There are combinations like sugar mugar that people use in their speech while the second word has no meaning and only adds a rhythm. What is this called in English?
Answer
In linguistics, this sort of repetition is called reduplication, and the second half is sometimes called a reduplicant. Reduplication is the most common term, but let's explore some more specific terms that are less common.
In your example, the reduplicant is altered, incorporating a special kind of prefix, and although there is no common term for this, a few linguists have called this a duplifix:
duplifix: an element attached to the base that consists of both copied segments and fixed segments (= a mixture of affix and reduplicant)
(Understanding Morphology, Haspelmath & Sims, p.326)
If we adopt this terminology, one common example would be the English duplifix (prefix) /ʃm/ (variously spelled shm or schm), and this process is sometimes called shm-reduplication. This particular duplifix is used to express a pejorative attitude toward the discourse topic – skepticism, dismissal, or similar sentiments:
Rene: What are you doing? You promised me breakfast.

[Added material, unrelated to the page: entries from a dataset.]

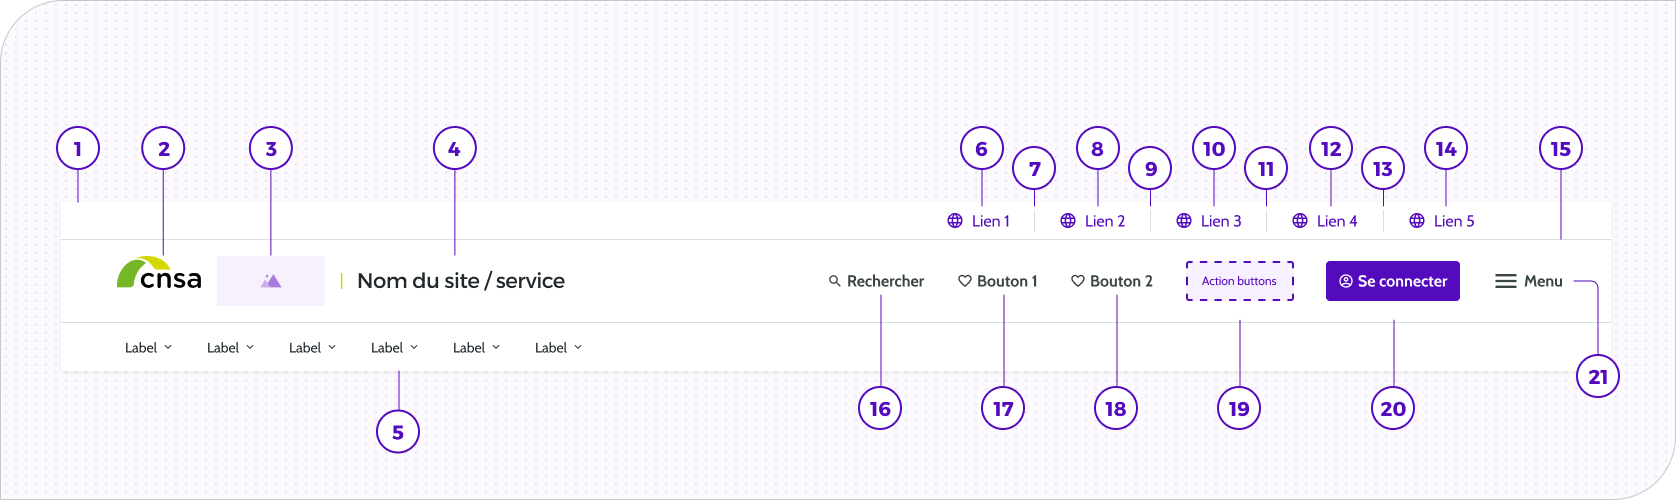Image resolution: width=1676 pixels, height=500 pixels.
Task: Open the Lien 4 link
Action: click(x=1325, y=221)
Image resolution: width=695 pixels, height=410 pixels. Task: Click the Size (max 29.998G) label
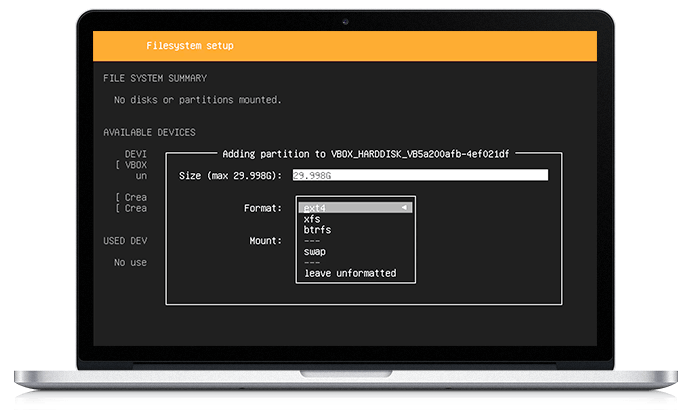[x=231, y=176]
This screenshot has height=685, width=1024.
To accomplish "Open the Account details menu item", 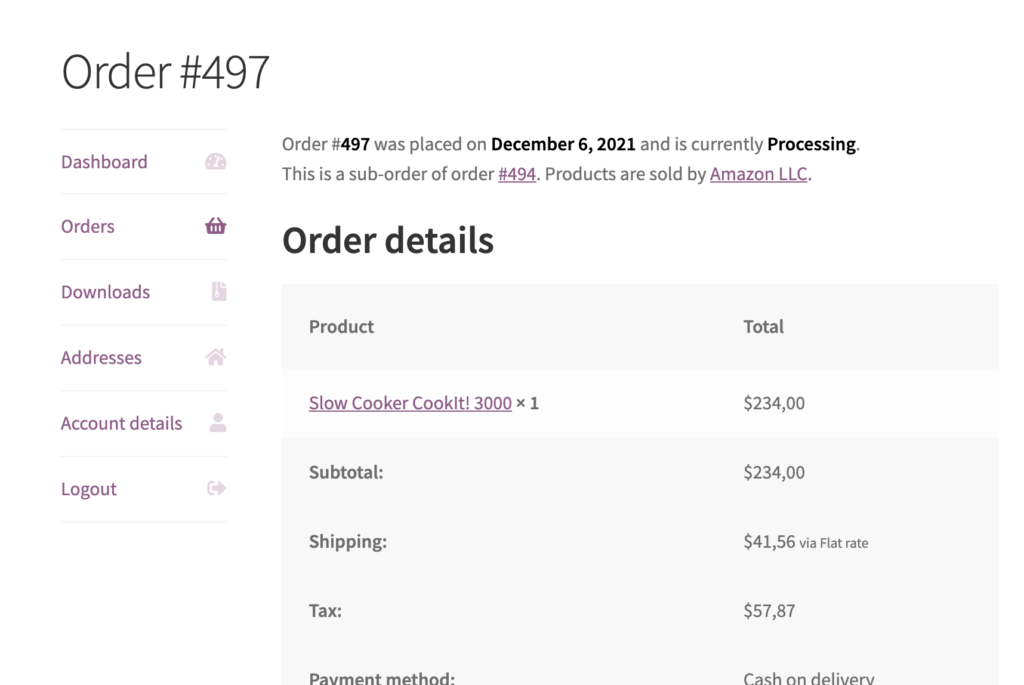I will coord(121,423).
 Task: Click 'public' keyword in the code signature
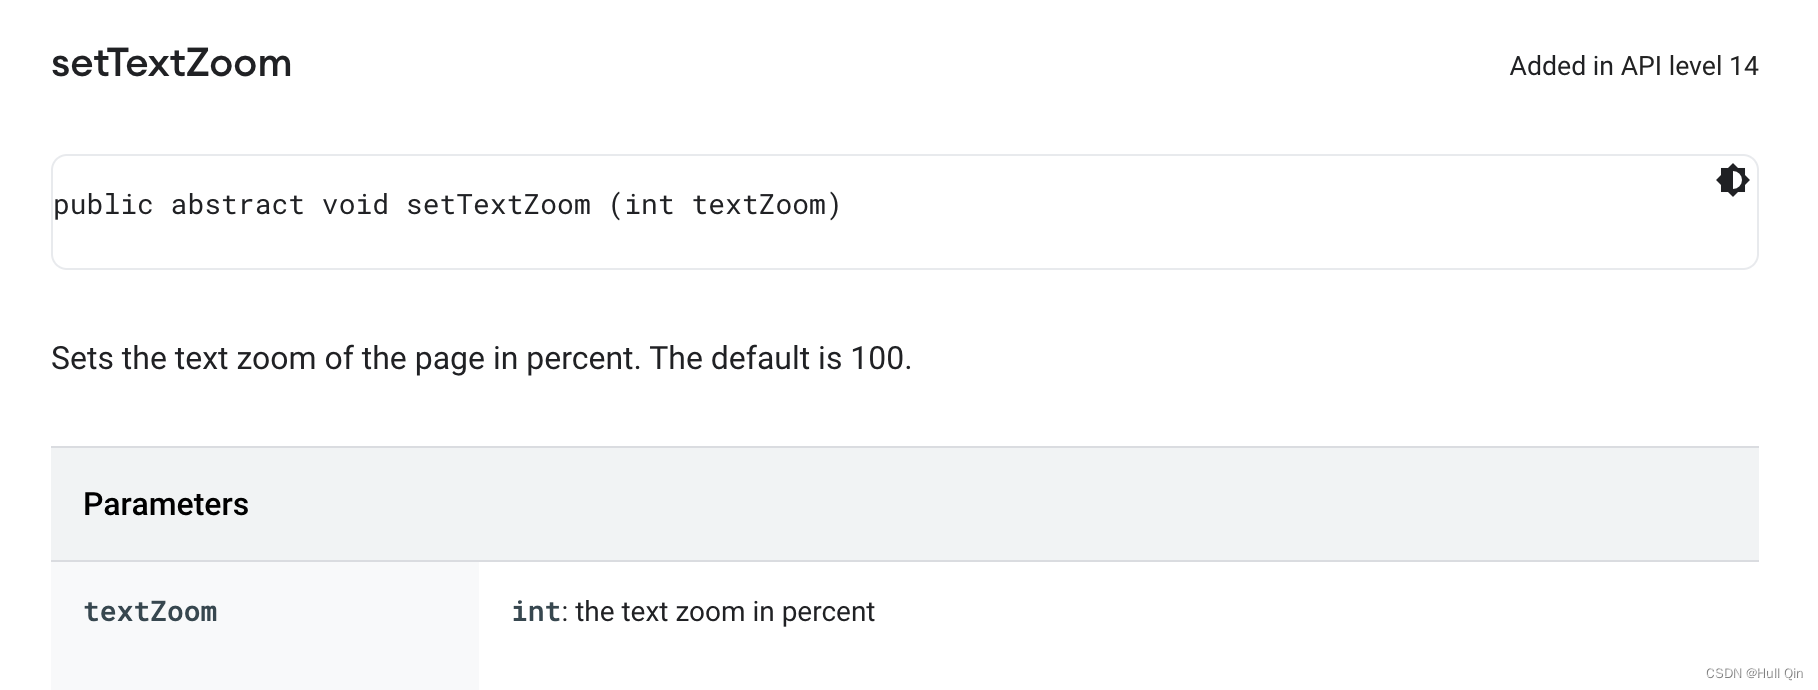tap(103, 205)
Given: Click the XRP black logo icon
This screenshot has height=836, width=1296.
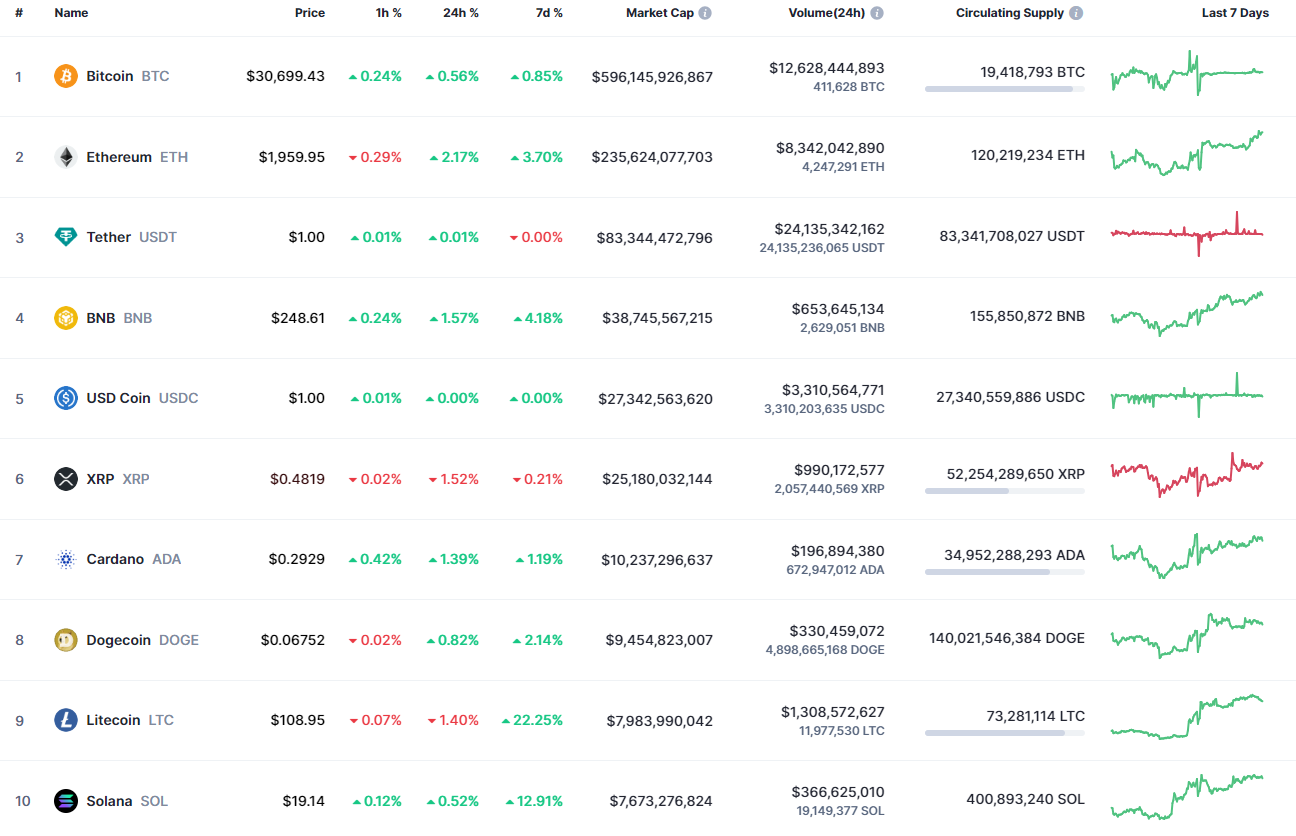Looking at the screenshot, I should click(x=66, y=479).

Brodie: Breakfast, shmreakfast. Look at the score, for Christ's sake. It's only the second period and I'm up 12 to 2. Breakfasts come and go, Rene, but Hartford, "the Whale," they only beat Vancouver once, maybe twice in a lifetime.
(transcript from the movie Mall Rats)
Here, breakfast is the discourse topic, and Brodie is expressing a pejorative, dismissive attitude toward this topic with shm-reduplication.
More generally, this category of reduplication is also known as echo reduplication, and this occurs in many languages. In your example, mugar echoes sugar, but with the initial consonant replaced with /m/. This might be the best term for your particular example; it doesn't imply any sort of pejorative meaning like shm-reduplication does.